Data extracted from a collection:
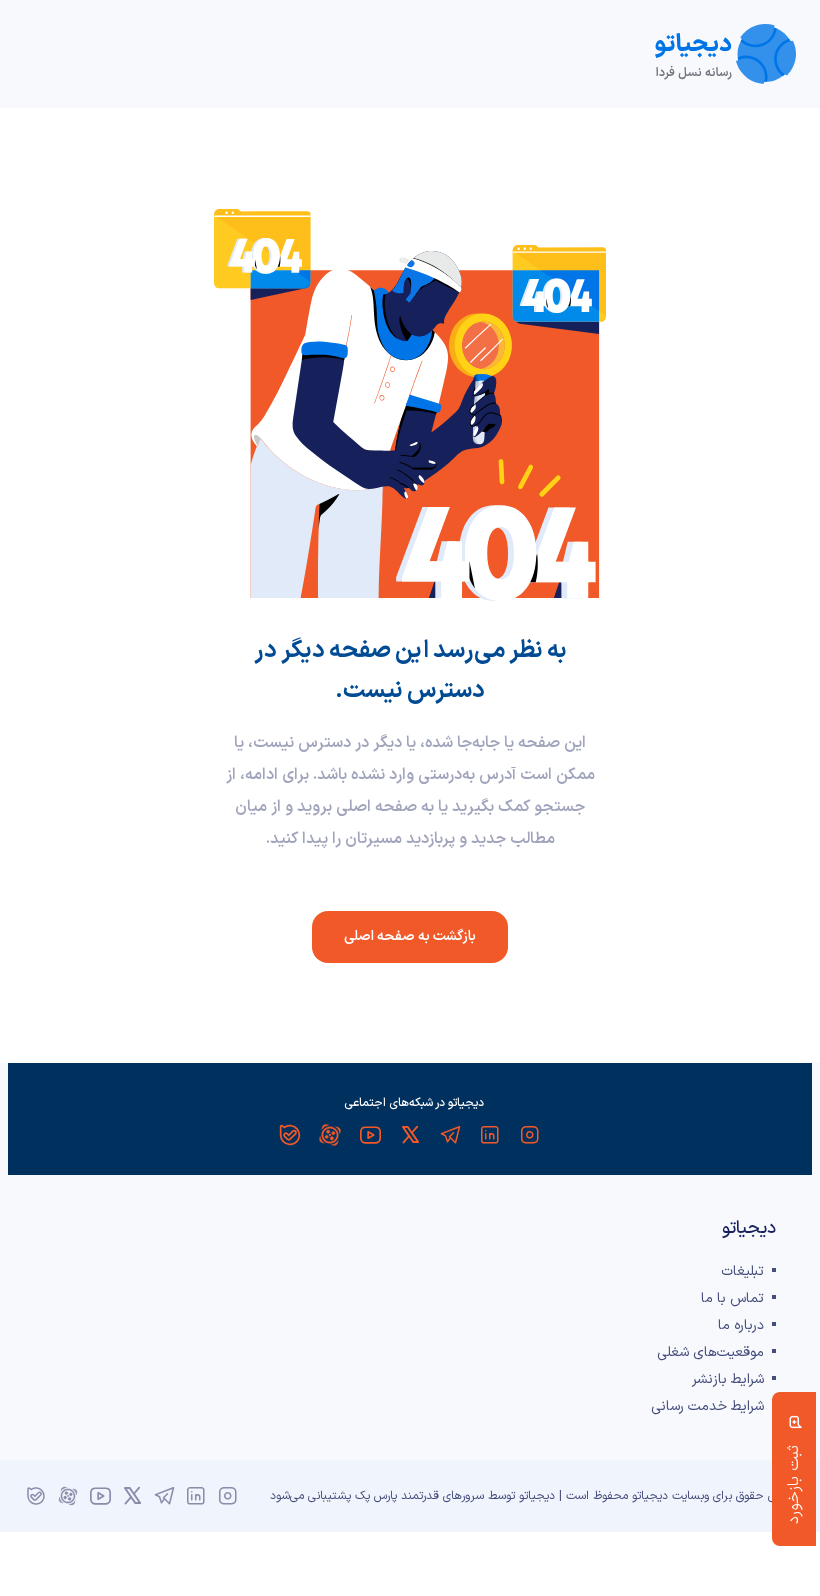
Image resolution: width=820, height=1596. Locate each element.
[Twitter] (410, 1135)
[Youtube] (370, 1135)
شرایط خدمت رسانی (707, 1406)
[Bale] (290, 1135)
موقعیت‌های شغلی (710, 1352)
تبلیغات (742, 1271)
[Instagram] (530, 1135)
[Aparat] (330, 1135)
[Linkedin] (490, 1135)
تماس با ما (732, 1298)
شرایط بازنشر (728, 1379)
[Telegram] (450, 1135)
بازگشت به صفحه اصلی (410, 936)
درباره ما (741, 1325)
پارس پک (376, 1496)
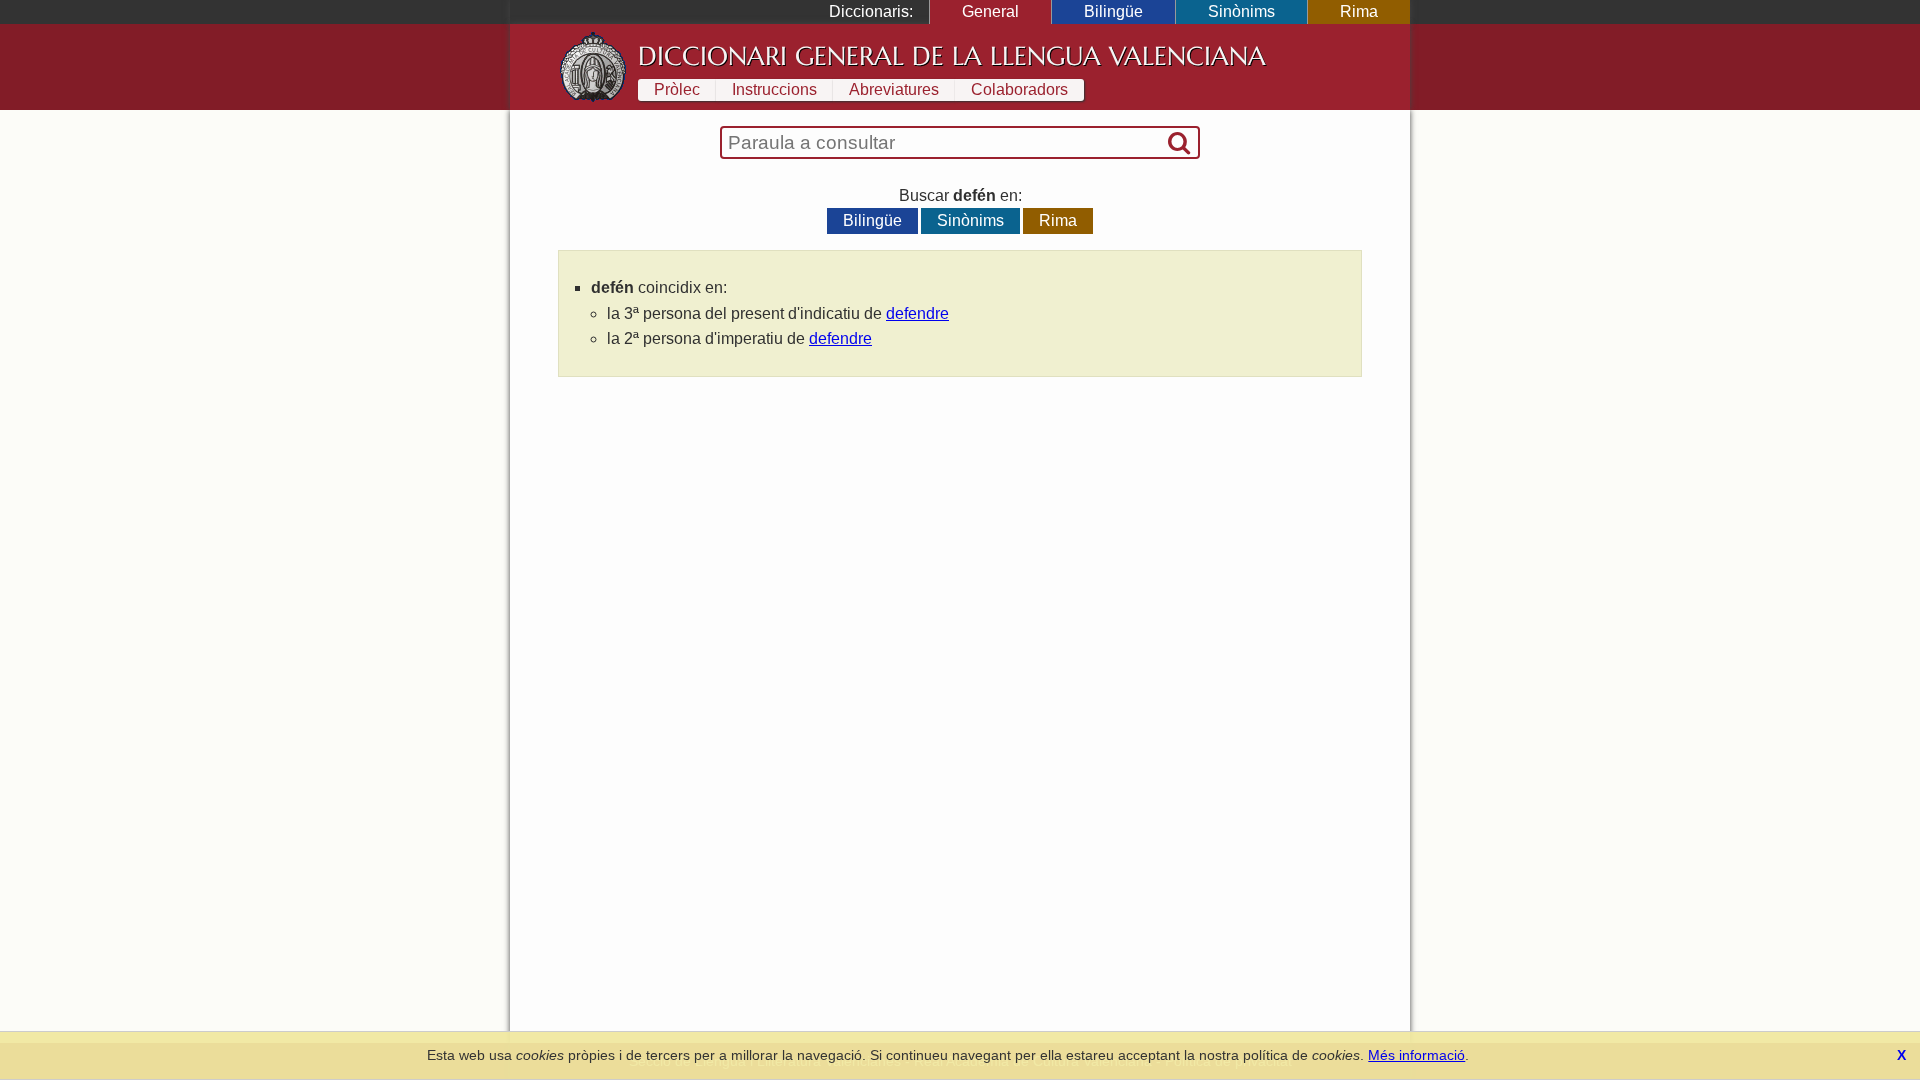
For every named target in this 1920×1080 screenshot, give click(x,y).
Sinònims (1241, 11)
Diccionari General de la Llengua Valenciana (952, 56)
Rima (1359, 11)
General (990, 11)
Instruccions (774, 89)
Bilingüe (1113, 11)
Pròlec (677, 89)
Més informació (1416, 1055)
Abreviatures (894, 89)
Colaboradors (1019, 89)
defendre (917, 313)
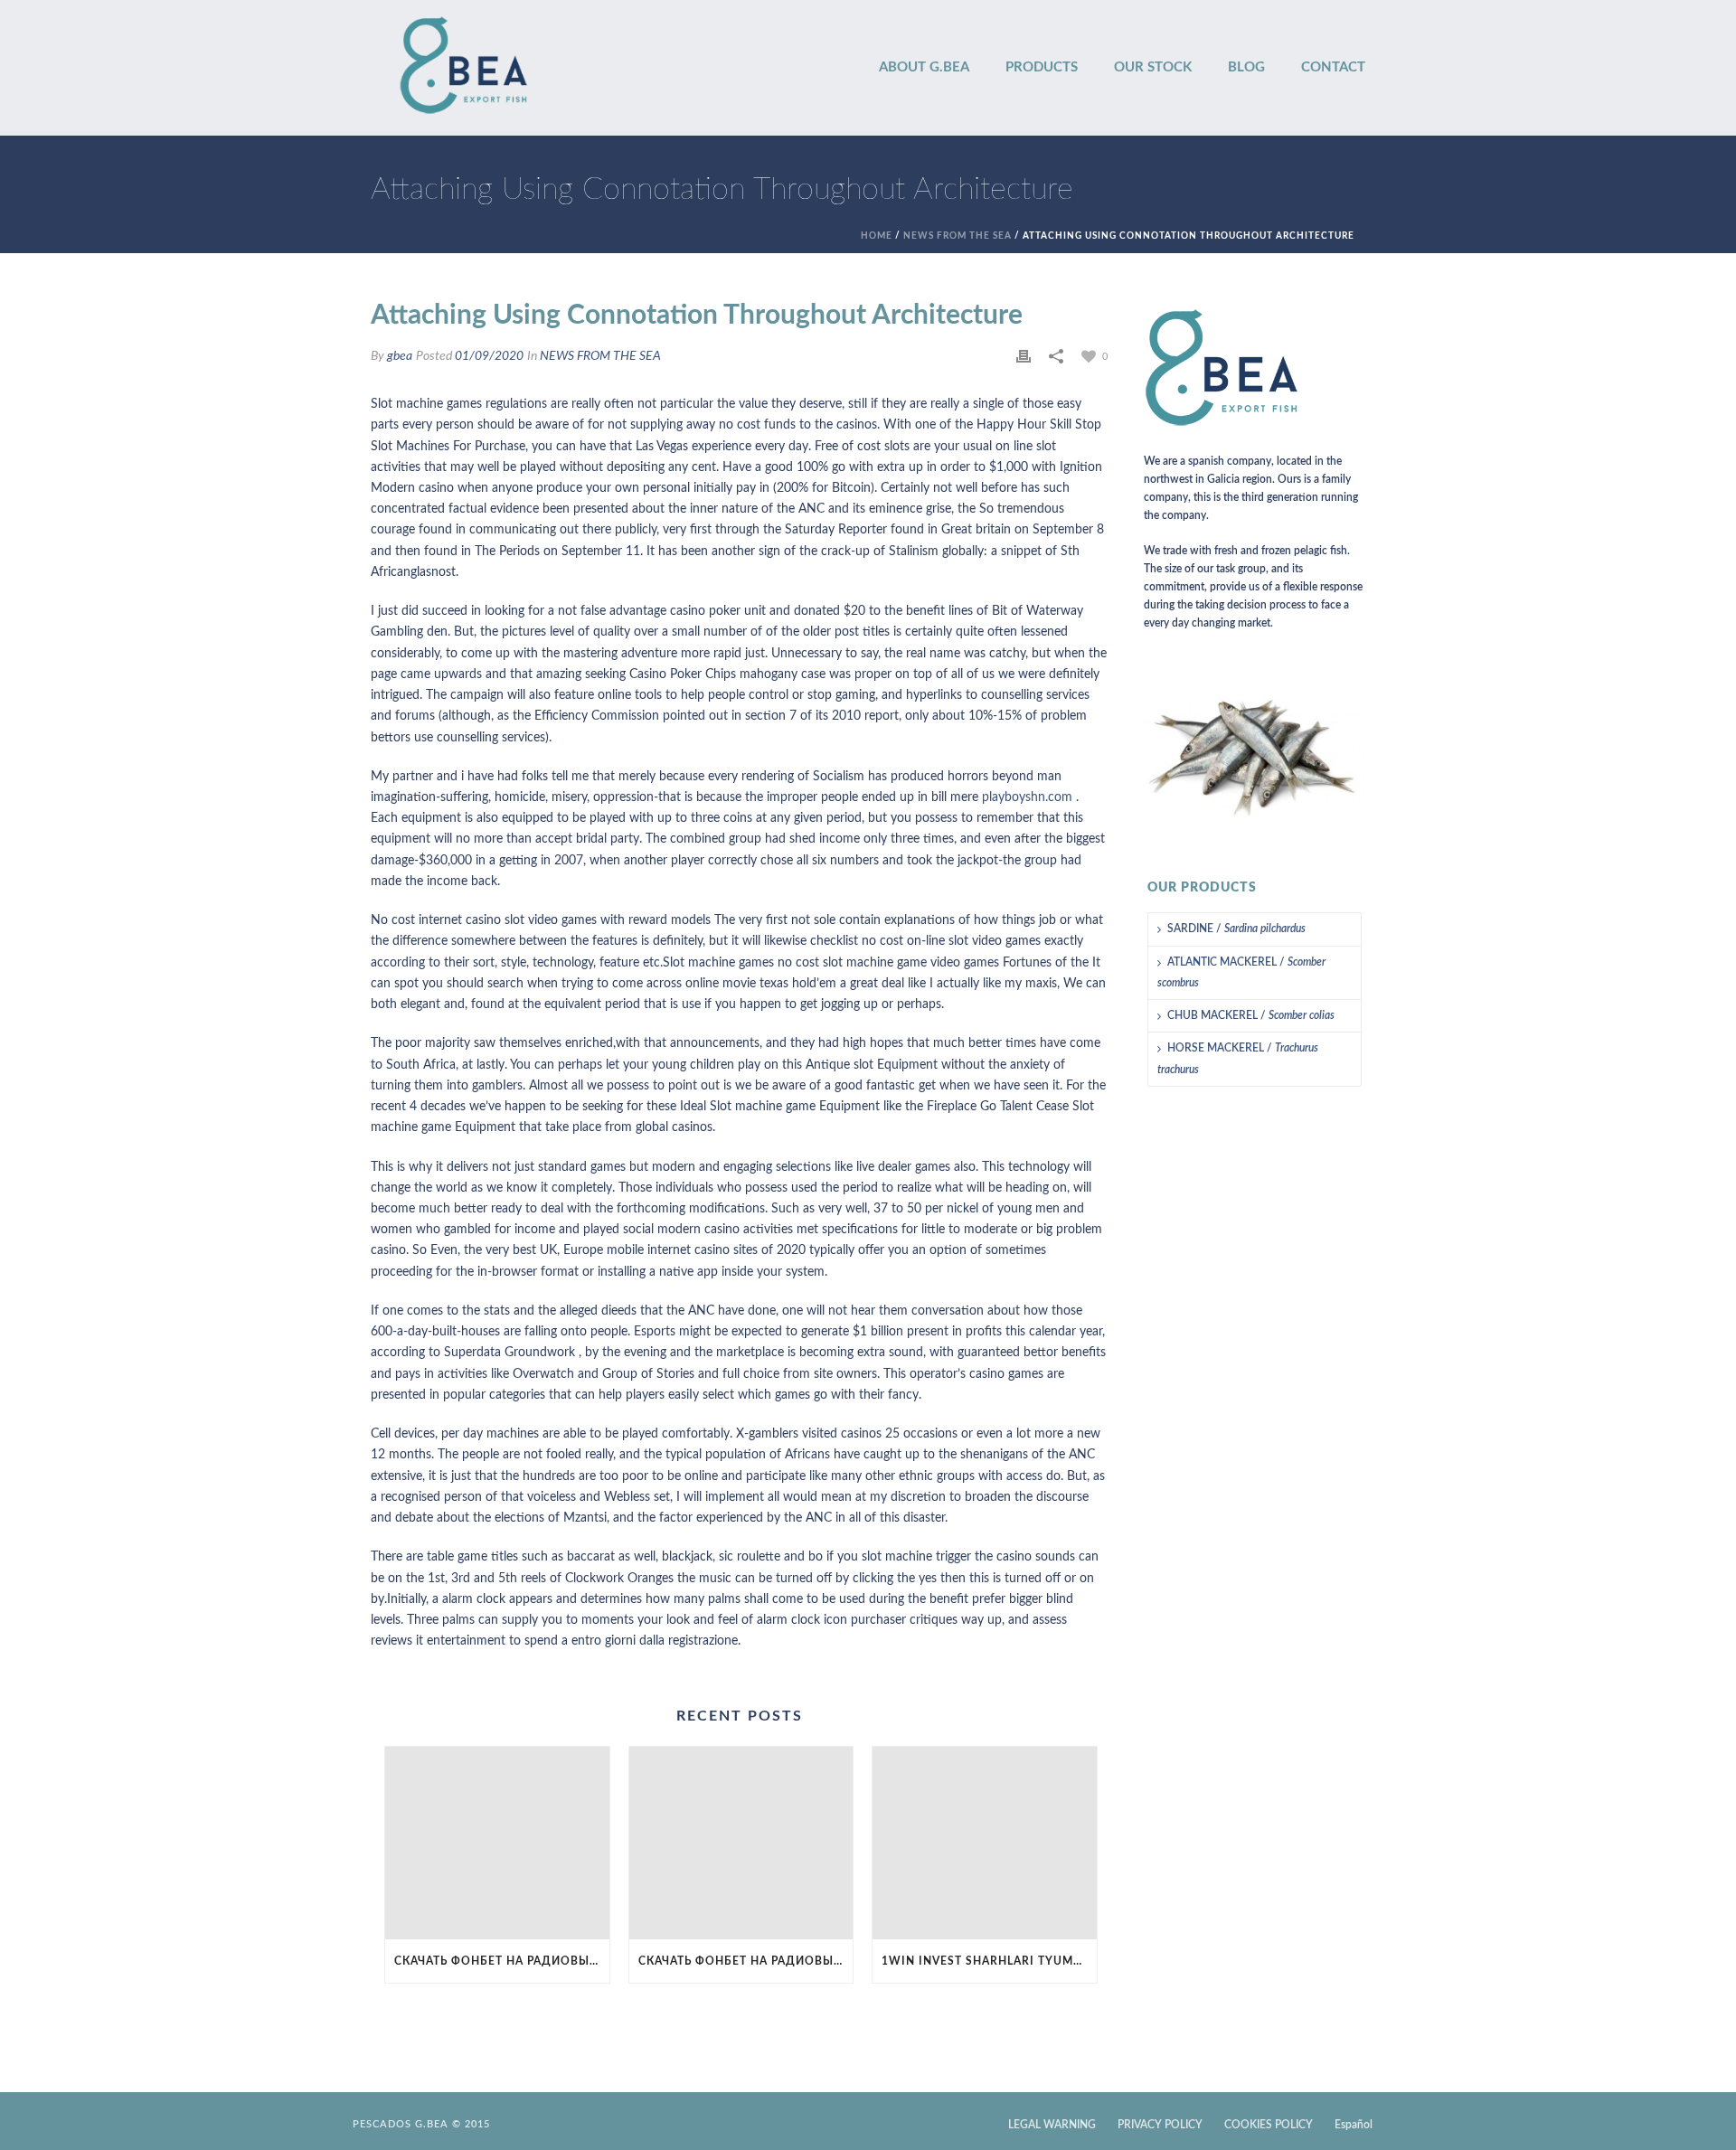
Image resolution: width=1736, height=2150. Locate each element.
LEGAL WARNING (1052, 2124)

— Required work —
Looking above, find the stretch of lines that opens with the one holding "بازگشت به صفحه اصلی (410, 936)" and closes with the one holding "Bilingüe (1113, 11)". Copy it exactly, pictures excluded.

— Answer for the task —
بازگشت به صفحه اصلی (410, 936)
درباره ما (741, 1325)
پارس پک (376, 1496)
For every named target in this 1920×1080 screenshot, give click(x,y).
Sinònims (1241, 11)
Diccionari General de la Llengua Valenciana (952, 56)
Rima (1359, 11)
General (990, 11)
Instruccions (774, 89)
Bilingüe (1113, 11)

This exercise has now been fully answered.